Indicating that the unemployment rate remains low and household spending has been rising at a strong pace, the FOMC decided to maintain the current federal funds rate.
Based on information it has received since it last met in late October, the Federal Open Market Committee decided unanimously to maintain the target range for the federal funds rate at its existing 1.50- to 1.75-percent level. In reviewing incoming information for the economic outlook, the FOMC continues to monitor "global developments and muted inflation pressures" as it assesses the "appropriate path" of the target range for the federal funds rate, the Committee stated.

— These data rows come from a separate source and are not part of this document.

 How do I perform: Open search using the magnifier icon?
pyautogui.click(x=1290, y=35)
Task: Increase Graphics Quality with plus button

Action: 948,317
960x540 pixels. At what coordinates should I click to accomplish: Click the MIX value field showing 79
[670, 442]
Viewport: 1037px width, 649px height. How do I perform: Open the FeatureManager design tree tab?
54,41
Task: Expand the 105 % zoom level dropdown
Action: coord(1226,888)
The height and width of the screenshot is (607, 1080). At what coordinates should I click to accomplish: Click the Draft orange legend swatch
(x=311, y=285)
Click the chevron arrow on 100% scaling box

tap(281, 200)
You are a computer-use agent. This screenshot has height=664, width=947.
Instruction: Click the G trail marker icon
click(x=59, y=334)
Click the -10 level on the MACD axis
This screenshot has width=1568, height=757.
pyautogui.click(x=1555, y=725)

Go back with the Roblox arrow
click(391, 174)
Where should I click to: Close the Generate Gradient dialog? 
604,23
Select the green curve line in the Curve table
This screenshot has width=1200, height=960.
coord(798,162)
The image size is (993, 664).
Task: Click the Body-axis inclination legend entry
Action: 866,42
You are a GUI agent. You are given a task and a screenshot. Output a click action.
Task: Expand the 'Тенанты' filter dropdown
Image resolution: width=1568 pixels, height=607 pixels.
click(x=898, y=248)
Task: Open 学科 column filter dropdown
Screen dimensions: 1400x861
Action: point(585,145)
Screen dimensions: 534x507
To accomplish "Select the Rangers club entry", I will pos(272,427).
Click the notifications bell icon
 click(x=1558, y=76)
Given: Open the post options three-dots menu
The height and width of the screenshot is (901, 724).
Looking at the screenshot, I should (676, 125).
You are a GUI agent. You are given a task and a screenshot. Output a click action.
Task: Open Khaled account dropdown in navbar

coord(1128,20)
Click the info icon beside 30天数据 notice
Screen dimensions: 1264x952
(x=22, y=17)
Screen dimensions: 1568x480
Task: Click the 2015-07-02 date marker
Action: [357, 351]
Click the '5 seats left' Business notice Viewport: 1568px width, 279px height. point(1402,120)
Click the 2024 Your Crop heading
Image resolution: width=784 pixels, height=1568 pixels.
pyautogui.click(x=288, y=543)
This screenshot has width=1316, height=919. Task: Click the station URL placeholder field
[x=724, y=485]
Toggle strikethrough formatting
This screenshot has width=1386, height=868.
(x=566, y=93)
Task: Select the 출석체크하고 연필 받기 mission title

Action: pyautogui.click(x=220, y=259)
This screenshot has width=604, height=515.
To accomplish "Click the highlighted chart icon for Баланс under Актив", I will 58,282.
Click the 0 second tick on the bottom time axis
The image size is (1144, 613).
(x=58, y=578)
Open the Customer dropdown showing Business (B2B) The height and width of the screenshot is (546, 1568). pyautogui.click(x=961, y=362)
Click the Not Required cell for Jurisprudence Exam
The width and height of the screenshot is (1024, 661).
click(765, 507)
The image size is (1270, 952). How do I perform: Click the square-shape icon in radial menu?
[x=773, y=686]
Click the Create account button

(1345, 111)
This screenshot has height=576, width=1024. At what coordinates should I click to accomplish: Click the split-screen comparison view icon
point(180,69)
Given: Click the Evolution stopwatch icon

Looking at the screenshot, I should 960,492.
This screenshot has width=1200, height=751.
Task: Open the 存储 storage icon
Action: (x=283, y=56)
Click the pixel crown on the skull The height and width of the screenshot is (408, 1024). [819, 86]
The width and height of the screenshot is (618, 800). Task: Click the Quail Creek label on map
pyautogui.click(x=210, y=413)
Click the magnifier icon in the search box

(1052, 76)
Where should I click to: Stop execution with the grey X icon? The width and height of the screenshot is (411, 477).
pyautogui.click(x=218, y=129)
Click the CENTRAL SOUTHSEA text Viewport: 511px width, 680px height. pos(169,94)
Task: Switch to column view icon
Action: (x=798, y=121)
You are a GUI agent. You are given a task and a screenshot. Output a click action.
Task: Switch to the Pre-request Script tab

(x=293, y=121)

Economic outlook. The FOMC reported that although household spending "has been rising at a strong pace," business fixed investment and exports "remain weak." At the same time, the labor market "remains strong," job gains have been "solid, on average, in recent months," and the unemployment rate has "remained low."
In addition, on a 12-month basis, overall inflation and inflation for items other than food and energy "are running below 2 percent," the Committee said. Meanwhile, market-based measures of inflation compensation "remain low," and survey-based measures of longer-term inflation expectations "are little changed." According to the FOMC, the "current stance of monetary policy is appropriate to support sustained expansion of economic activity, strong labor market conditions, and inflation near the Committee's symmetric 2-percent objective."
In communicating its economic outlook, the FOMC released charts and tables depicting its economic projections.
Federal funds rate. In keeping with its statutory mandate, the Committee seeks to foster maximum employment and price stability. In support of these goals, the FOMC unanimously decided to keep the target range for the federal funds rate at the present 1.50- to 1.75-percent level.
In connection with future determinations of the timing and size of an adjustment to the target range, the Committee "will assess realized and expected economic conditions relative to its maximum employment objective and its symmetric 2 percent inflation objective." According to the FOMC, this assessment "will take into account a wide range of information, including measures of labor market conditions, indicators of inflation pressures and inflation expectations, and readings on financial and international developments."
Primary credit rate. The primary credit "discount" rate is the interest rate charged for short-term credit extensions to depository institutions. As reflected in its Dec. 11, 2019, "Decisions Regarding Monetary Policy Implementation," the Federal Reserve voted unanimously to approve the establishment of the primary credit discount rate at the existing 2.25-percent level, which previously took effect Oct. 31, 2019.